United Methodist Church may splinter in two due to debate concerning LGBTQ rights

ROANOKE, Va. – Greene Memorial United Methodist Church Pastor Philip Waltz says his message has always been that anyone can hear the word of God.

“It’s about relationships: relationships in the pew and relationships with God,” Waltz said.

While Waltz maintains his stance, the worldwide Methodist debate about whether same-sex marriages and LGBTQ clergy members should be allowed may cause the United Methodist Church itself to split in two.

“Just speaking as an individual, not as a representative of the church, I think it was inevitable," Waltz said. “We live in a time that’s very polarized, and the church is no exception.”

The United Methodist Church recently sent out a plan detailing a possible separation of the church’s more traditionalist branch from the denomination. Methodists will likely vote on the proposal during their general conference this year.

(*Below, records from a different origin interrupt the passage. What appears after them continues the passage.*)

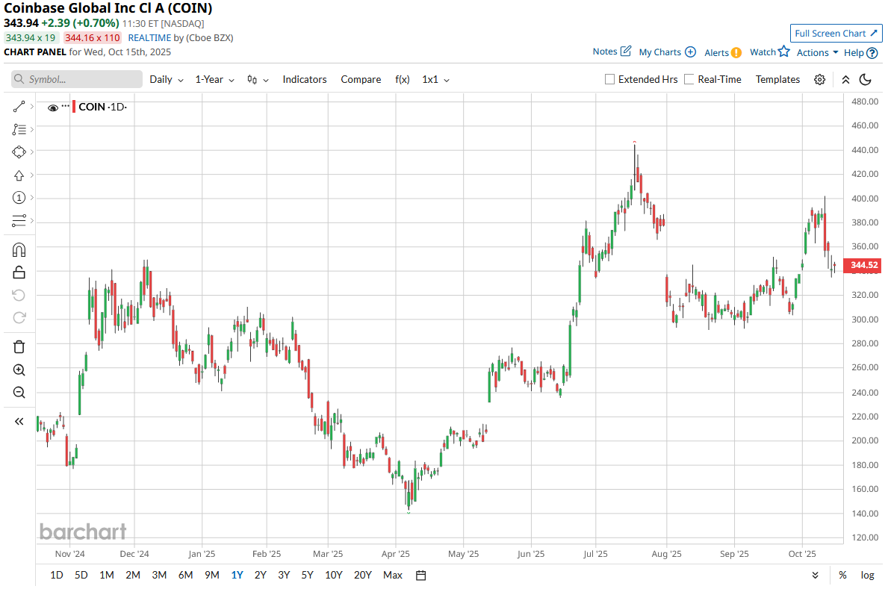Switch to dark mode moon icon
Image resolution: width=888 pixels, height=589 pixels.
click(866, 80)
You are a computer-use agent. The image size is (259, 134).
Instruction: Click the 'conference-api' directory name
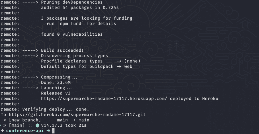[25, 131]
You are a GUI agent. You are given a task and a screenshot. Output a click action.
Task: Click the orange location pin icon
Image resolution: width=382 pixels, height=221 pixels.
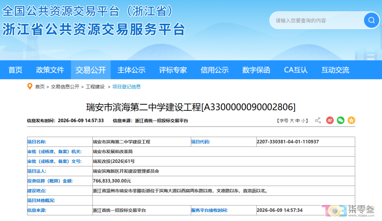[30, 87]
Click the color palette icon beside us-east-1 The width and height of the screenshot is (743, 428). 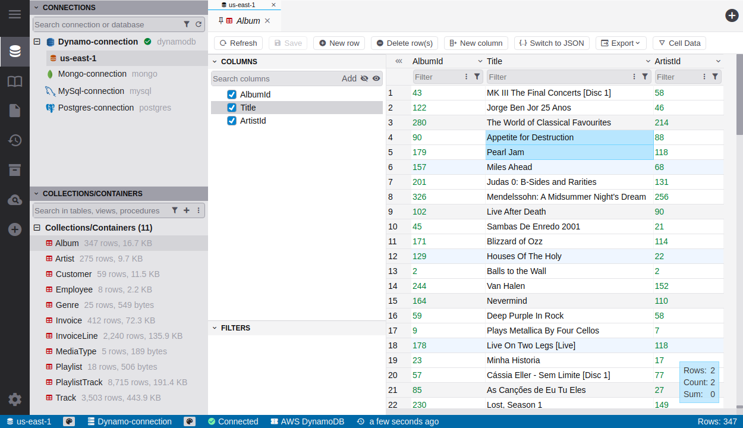pyautogui.click(x=69, y=421)
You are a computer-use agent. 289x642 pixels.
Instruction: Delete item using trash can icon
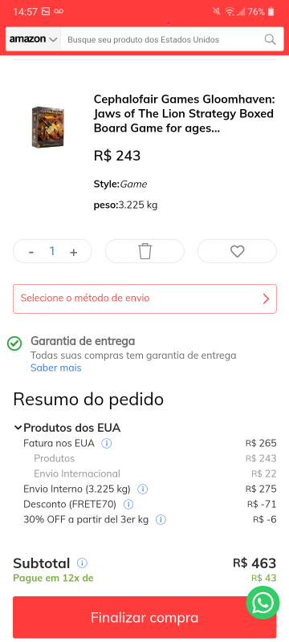point(145,251)
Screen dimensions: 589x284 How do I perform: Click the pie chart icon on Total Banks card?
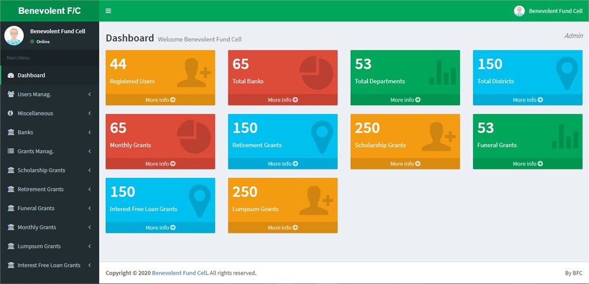[x=316, y=73]
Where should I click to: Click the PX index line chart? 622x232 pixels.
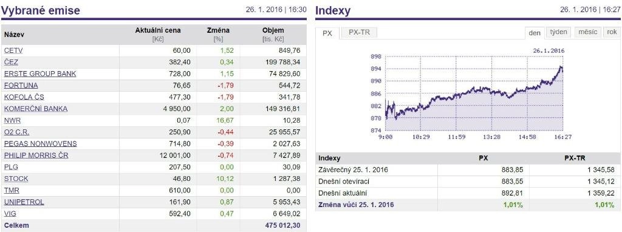pyautogui.click(x=474, y=93)
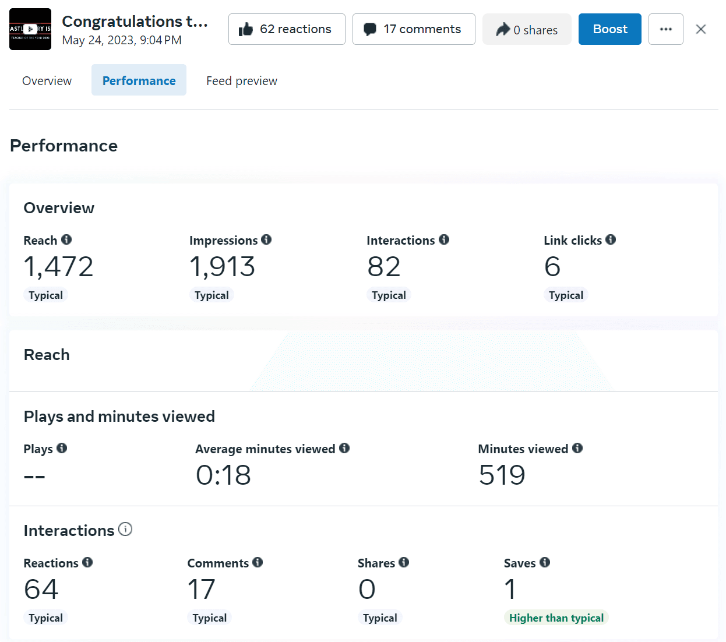This screenshot has width=726, height=642.
Task: Click the info icon next to Link clicks
Action: pos(611,239)
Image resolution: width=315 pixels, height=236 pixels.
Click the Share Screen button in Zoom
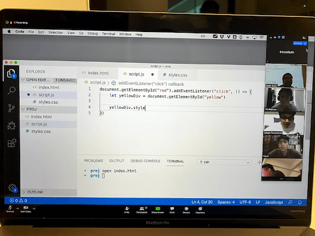(x=158, y=210)
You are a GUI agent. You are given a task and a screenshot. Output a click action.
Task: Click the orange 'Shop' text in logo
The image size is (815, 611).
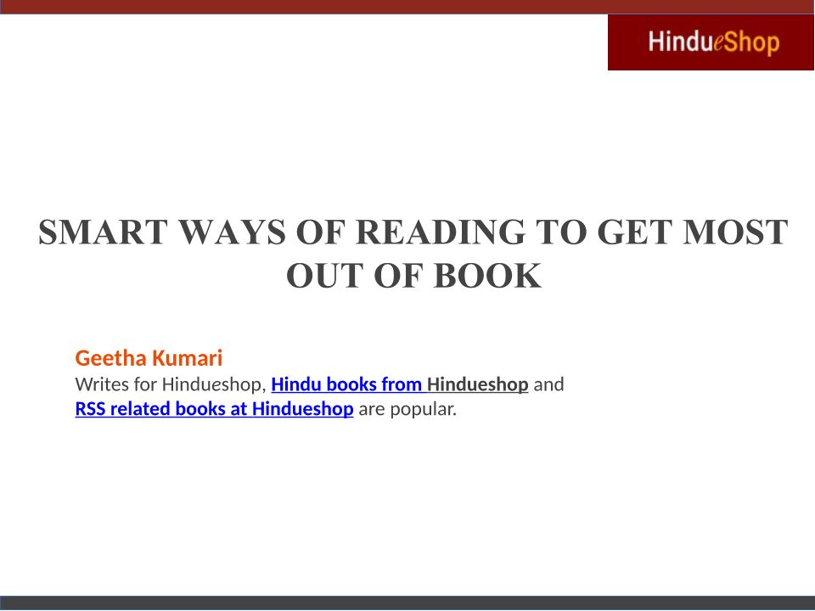(752, 42)
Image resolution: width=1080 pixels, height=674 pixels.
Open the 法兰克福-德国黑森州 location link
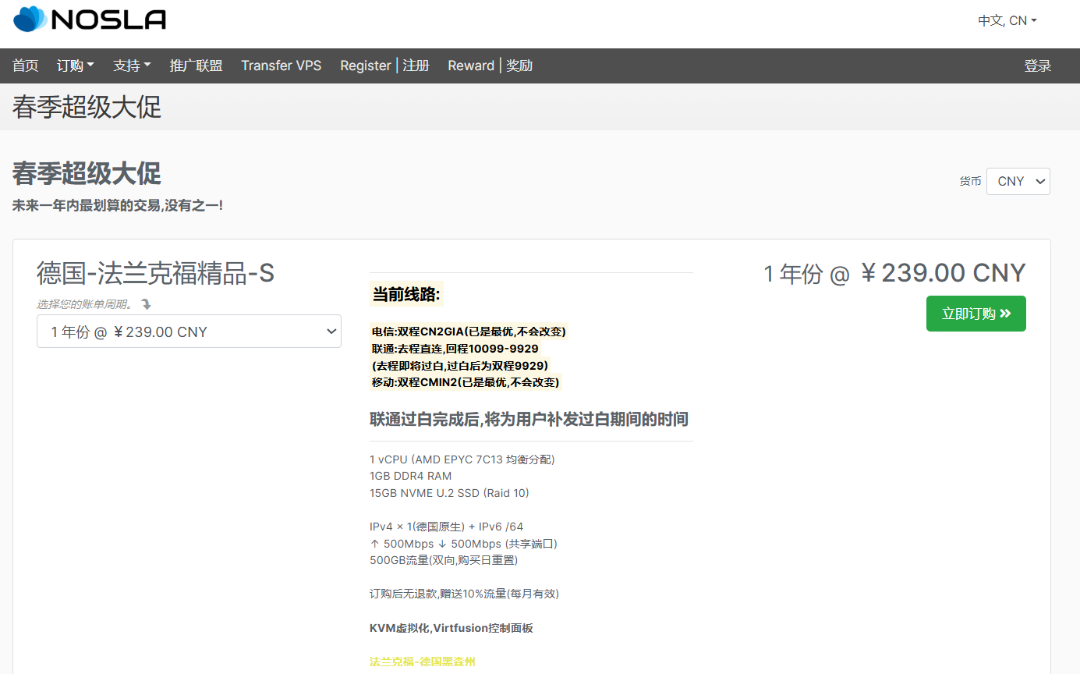(423, 661)
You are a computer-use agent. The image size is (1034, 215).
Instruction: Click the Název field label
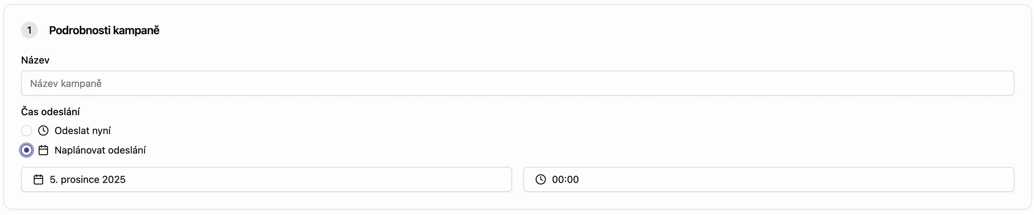point(35,60)
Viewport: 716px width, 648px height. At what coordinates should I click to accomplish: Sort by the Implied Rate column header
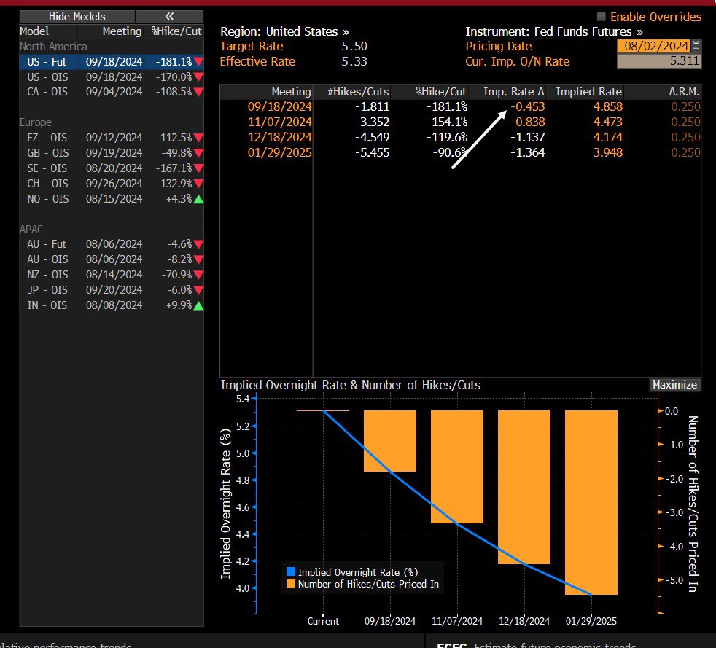click(x=588, y=92)
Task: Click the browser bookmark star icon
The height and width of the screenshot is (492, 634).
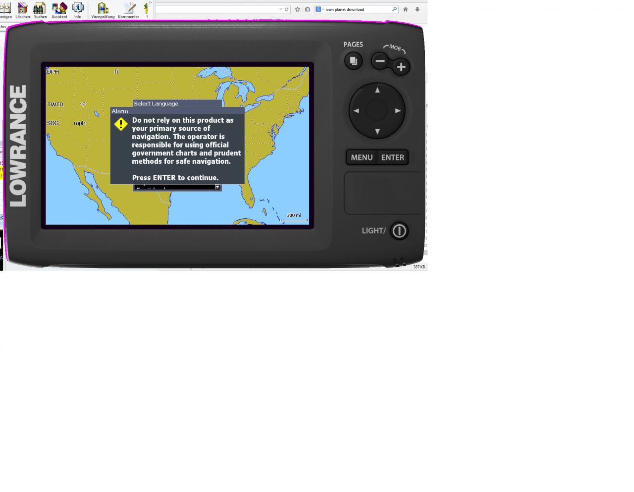Action: click(298, 9)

The developments come after Methodists narrowly voted to uphold its ban on same-sex marriages and LGBTQ clergy members during last year’s general conference. Waltz and Greene Memorial organized a special, LGBTQ-inclusive church service shortly after the Methodists’ vote.

“We’ve become what’s called a reconciling congregation," Waltz said. "We are not only welcoming of LGBTQ members, but affirming of who they are.”

Waltz says Greene Memorial will continue to be inclusive, no matter what happens to the United Methodist Church.

“This congregation believes in that, and that’s the spirit regardless of what the denomination does," Waltz said.